Peele constantly keeps the audience guessing and on their feet as Get Out oscillates between moments of unbearable tension, wicked horror, and shocking social commentary. Kaluuya gives an engaging performance as the likable young buck turned unwilling victim, while Keener all but steals the film in her small but bone-chilling performance as Rose’s mother who orchestrates the family’s deception through carefully calculated control. The scariest thing about Get Out is just how plausible it is, for even if the action of the Armitages is farfetched, the politics, attitudes, and motivations behind their crimes, are unnervingly on point.
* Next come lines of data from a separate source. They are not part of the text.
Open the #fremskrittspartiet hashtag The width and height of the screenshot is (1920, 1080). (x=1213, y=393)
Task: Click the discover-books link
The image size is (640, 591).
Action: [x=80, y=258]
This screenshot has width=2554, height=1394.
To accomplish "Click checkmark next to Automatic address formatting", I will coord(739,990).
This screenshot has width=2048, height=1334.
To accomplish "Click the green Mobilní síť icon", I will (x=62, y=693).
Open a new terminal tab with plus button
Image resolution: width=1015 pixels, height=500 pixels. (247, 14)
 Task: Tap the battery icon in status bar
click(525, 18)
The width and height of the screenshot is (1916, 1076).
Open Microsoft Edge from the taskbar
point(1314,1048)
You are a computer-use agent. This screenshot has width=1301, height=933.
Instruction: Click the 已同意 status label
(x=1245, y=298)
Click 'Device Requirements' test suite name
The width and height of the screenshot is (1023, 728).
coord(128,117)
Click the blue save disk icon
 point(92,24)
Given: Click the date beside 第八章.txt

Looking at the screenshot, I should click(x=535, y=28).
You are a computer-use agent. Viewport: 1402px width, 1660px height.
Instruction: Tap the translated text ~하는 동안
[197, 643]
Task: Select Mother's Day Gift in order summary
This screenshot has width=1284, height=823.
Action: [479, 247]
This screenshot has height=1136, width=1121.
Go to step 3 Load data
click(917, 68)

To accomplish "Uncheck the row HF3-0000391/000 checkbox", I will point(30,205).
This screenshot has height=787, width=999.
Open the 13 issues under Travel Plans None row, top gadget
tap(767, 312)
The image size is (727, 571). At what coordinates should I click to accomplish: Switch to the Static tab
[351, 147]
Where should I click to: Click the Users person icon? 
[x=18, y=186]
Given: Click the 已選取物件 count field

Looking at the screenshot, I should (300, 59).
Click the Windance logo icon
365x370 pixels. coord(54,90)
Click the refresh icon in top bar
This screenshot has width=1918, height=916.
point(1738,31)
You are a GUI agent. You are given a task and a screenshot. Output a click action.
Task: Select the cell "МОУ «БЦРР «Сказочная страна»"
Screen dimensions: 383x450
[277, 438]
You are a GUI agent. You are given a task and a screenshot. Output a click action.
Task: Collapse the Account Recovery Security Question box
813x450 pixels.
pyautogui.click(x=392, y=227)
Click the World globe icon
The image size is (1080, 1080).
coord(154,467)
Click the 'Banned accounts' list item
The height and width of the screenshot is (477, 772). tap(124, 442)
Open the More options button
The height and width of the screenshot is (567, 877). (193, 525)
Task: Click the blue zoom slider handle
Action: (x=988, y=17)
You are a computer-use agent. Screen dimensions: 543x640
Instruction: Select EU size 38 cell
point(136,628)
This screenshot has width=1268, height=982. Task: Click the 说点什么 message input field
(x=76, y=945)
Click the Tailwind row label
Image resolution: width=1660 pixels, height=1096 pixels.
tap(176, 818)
The Meyerowitz Stories (New and Selected)
(USA, 112 min.)
Written and directed by Noah Baumback
Starring: Adam Sandler, Dustin Hoffman, Emma Thompson, Ben Stiller, Grace van Patten, Elizabeth Marvel

Oh, my goodness. The Meyerowitz Stories just doesn’t stop talking. Even a die-hard Noah Baumbach fan will struggle through this chatty ensemble film that blabbers incessantly nearly two hours. This Netflix original film is best viewed in the comfort of one’s own home where escape is just a remote control away. However, watching the vignettes unfold to reveal the story of the Meyerowitz family dynasty, one can’t be bothered to care about any of these whiny people. It doesn’t help, either, that Baumbach plays this motor-mouthed film with manic energy in which even great actors like Dustin Hoffman and Emma Thompson struggle to give weight and meaning to their characters’ vapid and trivial rantings. This film is absolutely insufferable. We already have to suffer through the trials and tribulations of our own relatives, so why bother with this petty and self-absorbed clan?


Marjorie Prime
(USA, 99 min.)
Written and directed by Michael Almereyda
Starring: Lois Smith, Jon Hamm, Geena Davis, Tim Robbins

Somewhat in the same spirit of The Meyerowitz Stories, Marjorie Prime is undone by the fact that it just doesn’t shut up. Good science fiction is often a matter of “showing” versus “telling,” and this stage to screen adaptation doesn’t leave much to the imagination as its characters sit there and voice all the Big Ideas it has to offer. There’s actually a great premise and an outstanding cast here to do the heavy lifting, but as Marjorie Prime dives into its story of a family wrought with grief and puts the viewer in a household in which departed loved ones are replaced by holographic likenesses of parents and children, it reveals too much too quickly. Perhaps it simply works better as a play if a quartet of actors as strong as Geena Davis, Jon Hamm, Tim Robbins, and an especially effective Lois Smith are going to sit around and contemplate death and grief, but as a work transported to a visual medium, Marjorie Prime needs a greater sense of absence. Unlike The Meyerowitz Stories, however, you won’t be wishing everyone in this family were dead.